Muhammad, 42, whose face is badly swollen from a chronic toothache, did not spell out his reasons in open court but assured the judge that it had nothing to do with his health.

Muhammad had stunned the judge and his own attorneys when he demanded the right to act as his own lawyer just as opening arguments in the capital case were to begin Monday.

Though the judge said Muhammad represented himself competently, legal experts said he probably inflicted heavy damage on his case with a rambling opening statement that failed entirely to address the facts of the case.

During testimony, many of Muhammad’s objections were overruled, and prosecutors objected to the way some of his questions to witnesses were posed, complaining that he was making gratuitous remarks or delving into irrelevant areas.

Muhammad is on trial in the slaying of Dean Harold Meyers, who was cut down by a single bullet at a Virginia gasoline station during the spree that left 10 people dead in the Washington, D.C., area in October 2002.
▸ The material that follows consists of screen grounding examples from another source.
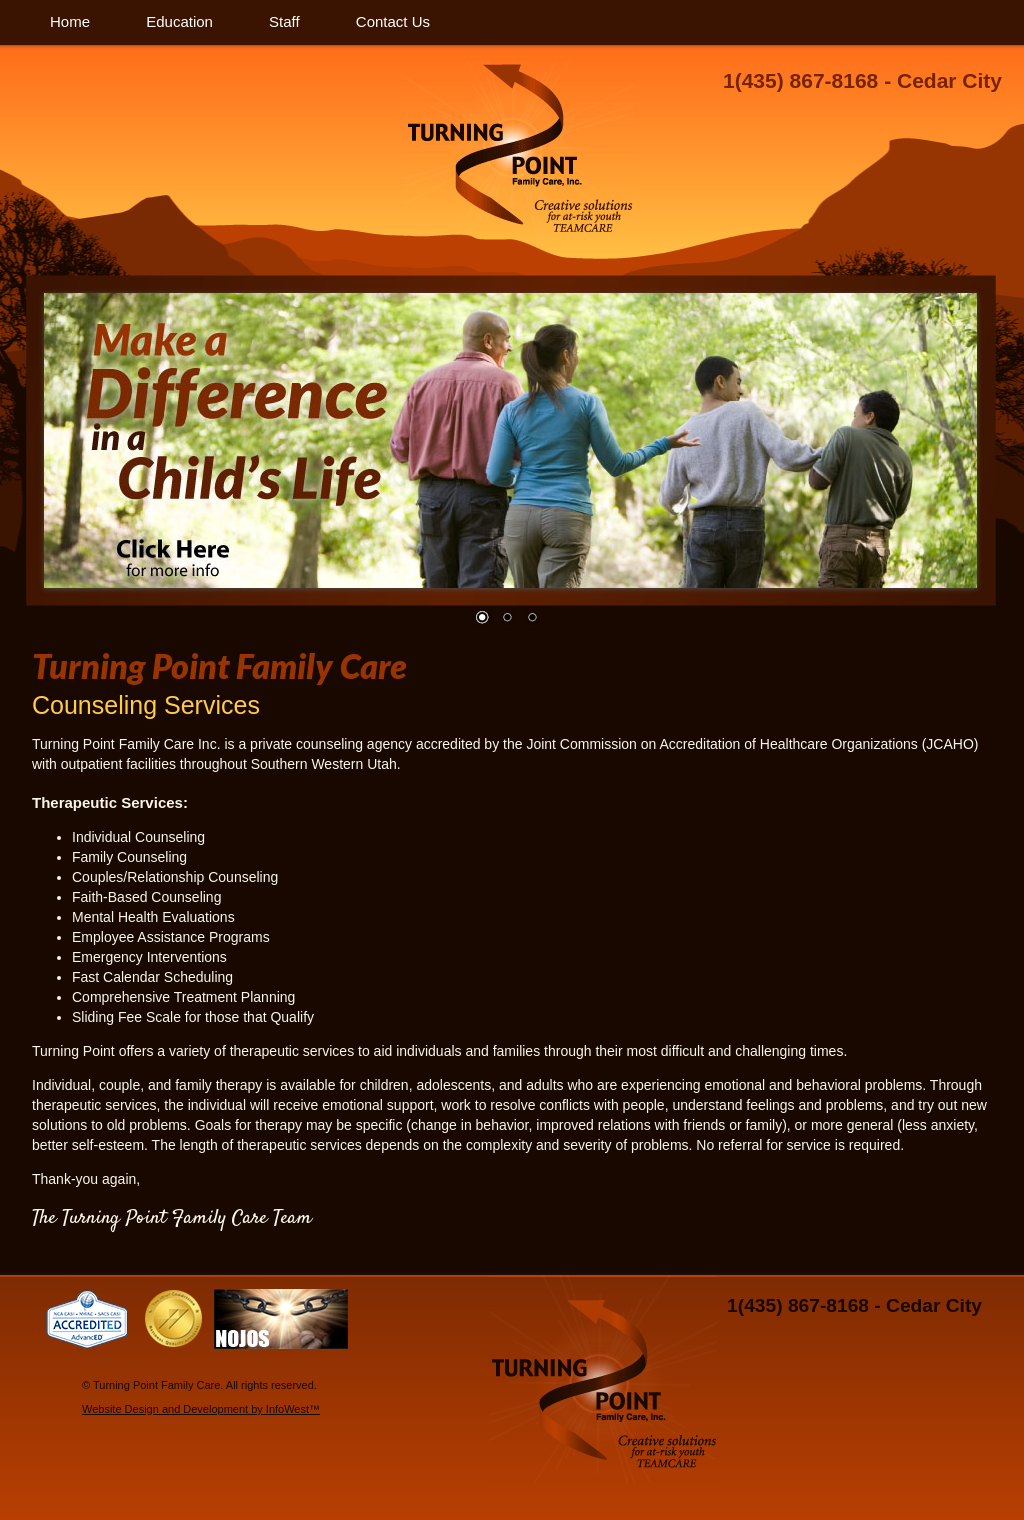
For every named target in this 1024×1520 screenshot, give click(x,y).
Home (70, 21)
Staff (284, 21)
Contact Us (393, 21)
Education (179, 21)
The trial, which had been proceeding quickly because Muhammad lacked the expertise to make legal arguments, slowed to a more standard pace as defense lawyers Jonathon Shapiro and Peter Greenspun made a series of lengthy objections pertaining to evidence, witnesses and trial procedure. The attorneys won a pair of important requests, keeping two prosecution witnesses off the stand and away from the jury.